We determined the crystal structure of EphA4 LBD and refined it to 2.3 Å resolution. The overall fold of our EphA4 LBD is similar to that reported in earlier studies [10; 11]. It's a β-sandwich consisting of 11 antiparallel β-strands arranged into two β-sheets, 5 loops, and two disulphide bonds stabilizing the structure (Fig. 2). There are two molecules in the asymmetric unit (AU) that display significant variations in the conformation of D-E and J-K loops that play a fundamental role in ligand binding . In addition to the crystal structures of the uncomplxed EphA4 LBD, crystal structures of the EphA4 LBD in complex with ephrin-B2 and ephrin-A2 have also been published [10; 12]. The comparison of all the available crystallographic models of EphA4 reveals unusual flexibility of D-E and J-K loops that can be either in contact (closed conformation) or pointing away from each other (open conformation).
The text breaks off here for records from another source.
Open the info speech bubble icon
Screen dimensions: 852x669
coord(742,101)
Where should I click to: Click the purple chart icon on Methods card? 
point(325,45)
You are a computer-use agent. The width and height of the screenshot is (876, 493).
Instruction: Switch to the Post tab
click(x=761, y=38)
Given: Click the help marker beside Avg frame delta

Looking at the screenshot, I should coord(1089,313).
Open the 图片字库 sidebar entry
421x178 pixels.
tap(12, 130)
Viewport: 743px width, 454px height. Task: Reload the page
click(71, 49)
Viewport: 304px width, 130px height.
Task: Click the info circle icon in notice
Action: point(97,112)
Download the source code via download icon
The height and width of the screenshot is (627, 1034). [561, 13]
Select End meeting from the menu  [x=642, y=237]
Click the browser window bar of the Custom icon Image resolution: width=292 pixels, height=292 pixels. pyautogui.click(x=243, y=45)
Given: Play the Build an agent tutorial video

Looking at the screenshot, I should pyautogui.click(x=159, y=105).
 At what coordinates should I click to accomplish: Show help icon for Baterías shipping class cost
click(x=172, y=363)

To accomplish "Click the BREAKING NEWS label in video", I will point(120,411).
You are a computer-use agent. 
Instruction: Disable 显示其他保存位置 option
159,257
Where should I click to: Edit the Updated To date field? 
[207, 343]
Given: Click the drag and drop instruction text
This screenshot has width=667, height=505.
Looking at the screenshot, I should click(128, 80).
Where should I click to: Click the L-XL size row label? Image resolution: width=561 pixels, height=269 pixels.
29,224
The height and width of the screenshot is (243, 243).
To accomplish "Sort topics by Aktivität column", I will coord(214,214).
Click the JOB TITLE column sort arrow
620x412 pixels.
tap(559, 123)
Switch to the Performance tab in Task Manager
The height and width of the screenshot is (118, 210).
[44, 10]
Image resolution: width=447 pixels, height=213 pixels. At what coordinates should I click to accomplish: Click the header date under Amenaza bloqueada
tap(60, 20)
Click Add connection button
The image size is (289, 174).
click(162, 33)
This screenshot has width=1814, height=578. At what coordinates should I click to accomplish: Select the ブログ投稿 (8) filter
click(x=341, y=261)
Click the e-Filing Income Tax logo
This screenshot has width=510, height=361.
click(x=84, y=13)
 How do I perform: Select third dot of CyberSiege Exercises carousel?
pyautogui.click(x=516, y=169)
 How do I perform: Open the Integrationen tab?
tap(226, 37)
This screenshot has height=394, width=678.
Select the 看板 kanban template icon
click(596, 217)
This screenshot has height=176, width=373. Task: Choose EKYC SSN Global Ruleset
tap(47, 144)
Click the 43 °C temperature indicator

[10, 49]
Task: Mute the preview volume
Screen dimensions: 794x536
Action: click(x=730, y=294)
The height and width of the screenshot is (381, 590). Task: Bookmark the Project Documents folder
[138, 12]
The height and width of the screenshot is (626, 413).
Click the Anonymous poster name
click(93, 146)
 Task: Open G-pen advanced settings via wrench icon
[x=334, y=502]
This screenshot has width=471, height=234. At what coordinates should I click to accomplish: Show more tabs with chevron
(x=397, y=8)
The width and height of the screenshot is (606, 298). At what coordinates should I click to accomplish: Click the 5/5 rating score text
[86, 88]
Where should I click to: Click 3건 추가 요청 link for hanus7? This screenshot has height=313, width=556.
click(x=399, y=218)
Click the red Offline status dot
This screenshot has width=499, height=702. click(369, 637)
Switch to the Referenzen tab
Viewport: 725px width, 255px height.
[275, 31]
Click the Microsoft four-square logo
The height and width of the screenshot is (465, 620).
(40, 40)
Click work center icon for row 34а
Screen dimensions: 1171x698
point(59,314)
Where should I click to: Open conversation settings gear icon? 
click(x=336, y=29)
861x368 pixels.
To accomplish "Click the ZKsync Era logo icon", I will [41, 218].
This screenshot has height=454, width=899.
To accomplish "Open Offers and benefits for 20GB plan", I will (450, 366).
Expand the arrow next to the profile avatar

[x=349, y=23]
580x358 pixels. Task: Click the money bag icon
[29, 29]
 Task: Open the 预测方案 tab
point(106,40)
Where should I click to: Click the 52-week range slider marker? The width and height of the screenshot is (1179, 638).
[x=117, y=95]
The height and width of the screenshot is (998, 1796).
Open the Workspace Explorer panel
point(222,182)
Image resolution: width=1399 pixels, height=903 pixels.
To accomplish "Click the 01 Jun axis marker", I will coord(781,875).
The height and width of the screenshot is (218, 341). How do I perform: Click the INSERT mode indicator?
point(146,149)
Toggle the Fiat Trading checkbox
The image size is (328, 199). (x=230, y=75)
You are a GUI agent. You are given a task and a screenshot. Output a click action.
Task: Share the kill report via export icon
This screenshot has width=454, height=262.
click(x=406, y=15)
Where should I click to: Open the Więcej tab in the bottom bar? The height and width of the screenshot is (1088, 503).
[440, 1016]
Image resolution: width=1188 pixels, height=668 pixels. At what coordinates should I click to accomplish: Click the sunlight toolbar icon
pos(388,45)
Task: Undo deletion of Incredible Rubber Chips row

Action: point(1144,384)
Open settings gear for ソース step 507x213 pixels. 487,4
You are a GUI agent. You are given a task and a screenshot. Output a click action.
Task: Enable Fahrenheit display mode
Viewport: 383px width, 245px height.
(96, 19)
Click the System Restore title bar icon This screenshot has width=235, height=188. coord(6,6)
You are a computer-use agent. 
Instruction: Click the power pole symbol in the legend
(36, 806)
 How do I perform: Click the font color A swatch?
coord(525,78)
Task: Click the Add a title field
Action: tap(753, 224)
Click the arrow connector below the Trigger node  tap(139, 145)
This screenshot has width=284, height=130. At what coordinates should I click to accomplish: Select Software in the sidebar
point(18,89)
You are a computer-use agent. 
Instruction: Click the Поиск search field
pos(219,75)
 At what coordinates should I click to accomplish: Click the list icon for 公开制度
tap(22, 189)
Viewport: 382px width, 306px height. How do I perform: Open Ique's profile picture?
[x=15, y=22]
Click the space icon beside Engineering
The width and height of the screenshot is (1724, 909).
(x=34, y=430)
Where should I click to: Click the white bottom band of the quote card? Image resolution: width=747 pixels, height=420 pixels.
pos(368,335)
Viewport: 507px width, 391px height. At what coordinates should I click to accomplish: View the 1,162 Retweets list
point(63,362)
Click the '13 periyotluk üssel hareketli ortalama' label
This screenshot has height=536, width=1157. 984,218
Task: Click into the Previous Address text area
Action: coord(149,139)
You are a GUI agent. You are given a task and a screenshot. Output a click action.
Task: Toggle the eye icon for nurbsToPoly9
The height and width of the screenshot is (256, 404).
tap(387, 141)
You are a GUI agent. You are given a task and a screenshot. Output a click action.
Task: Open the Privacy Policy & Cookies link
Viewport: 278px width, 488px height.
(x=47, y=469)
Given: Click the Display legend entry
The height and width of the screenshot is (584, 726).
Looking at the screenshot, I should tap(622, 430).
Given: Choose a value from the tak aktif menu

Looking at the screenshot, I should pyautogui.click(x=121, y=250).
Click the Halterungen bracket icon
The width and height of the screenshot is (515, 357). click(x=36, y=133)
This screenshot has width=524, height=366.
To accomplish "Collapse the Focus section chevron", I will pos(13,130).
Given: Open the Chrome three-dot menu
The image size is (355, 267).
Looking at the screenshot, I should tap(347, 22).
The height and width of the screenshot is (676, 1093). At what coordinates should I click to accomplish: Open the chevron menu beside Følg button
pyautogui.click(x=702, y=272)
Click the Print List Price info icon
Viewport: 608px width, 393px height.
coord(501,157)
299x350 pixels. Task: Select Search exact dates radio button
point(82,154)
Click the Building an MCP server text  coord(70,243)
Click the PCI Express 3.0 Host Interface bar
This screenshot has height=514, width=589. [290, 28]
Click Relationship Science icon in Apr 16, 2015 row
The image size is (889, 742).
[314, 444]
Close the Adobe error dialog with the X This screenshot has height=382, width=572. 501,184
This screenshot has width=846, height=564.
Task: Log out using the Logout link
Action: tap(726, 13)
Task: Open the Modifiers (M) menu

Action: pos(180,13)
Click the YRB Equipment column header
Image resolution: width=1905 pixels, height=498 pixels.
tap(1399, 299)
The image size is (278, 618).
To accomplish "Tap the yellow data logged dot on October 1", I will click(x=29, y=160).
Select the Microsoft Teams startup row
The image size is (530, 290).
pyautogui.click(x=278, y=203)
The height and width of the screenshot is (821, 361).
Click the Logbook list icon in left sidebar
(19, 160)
Superposition of all the EphA4 structures is summarized in Table 2 using one of the structures of free EphA4 (2WO1 chain B) as a reference. The unusually high variations in the structures, measured as root-mean-square deviation of coordinates of superimposed Cα atoms (rmsd), are unexpected for such a small protein and are indicative of exceptional conformational flexibility. The internal β-sandwich core of the molecule is rigid, as indicated by rmsd calculated with D-E and J-K loops excluded. Another region of elevated flexibility is found in the area of amino acids 107-118 (G-H loop). Moreover, even in structures of EphA4 bound to ephrin-B2, the rmsd is 1.35 Å (0.497 Å with loops omitted) and displacements of D-E and J-K loops reach 2.00 Å (residue 63) and 9.35 Å (residue 160), respectively, indicating that the remarkable flexibility is retained even in the cross-class-bound conformation. These loops also account for the dissimilarity between the structure of A and B chains of the unbound EphA4 reported here. The two chains in our EphA4 structure superimpose with an exceptionally high rmsd of 2.933 Å, as opposed to 0.873 Å when the D-E and J-K loops are omitted. The maximum displacement of the loops in question is 5.5 Å (residue 63) and 15.0 Å (residue 160), respectively. Thus, the EphA4 ligand-binding domain has the most diverse set of observed distinct structures among the Ephs, and indeed might be the only reported case of a small protein where so many different and unique loop conformations have been experimentally observed (Fig. 3).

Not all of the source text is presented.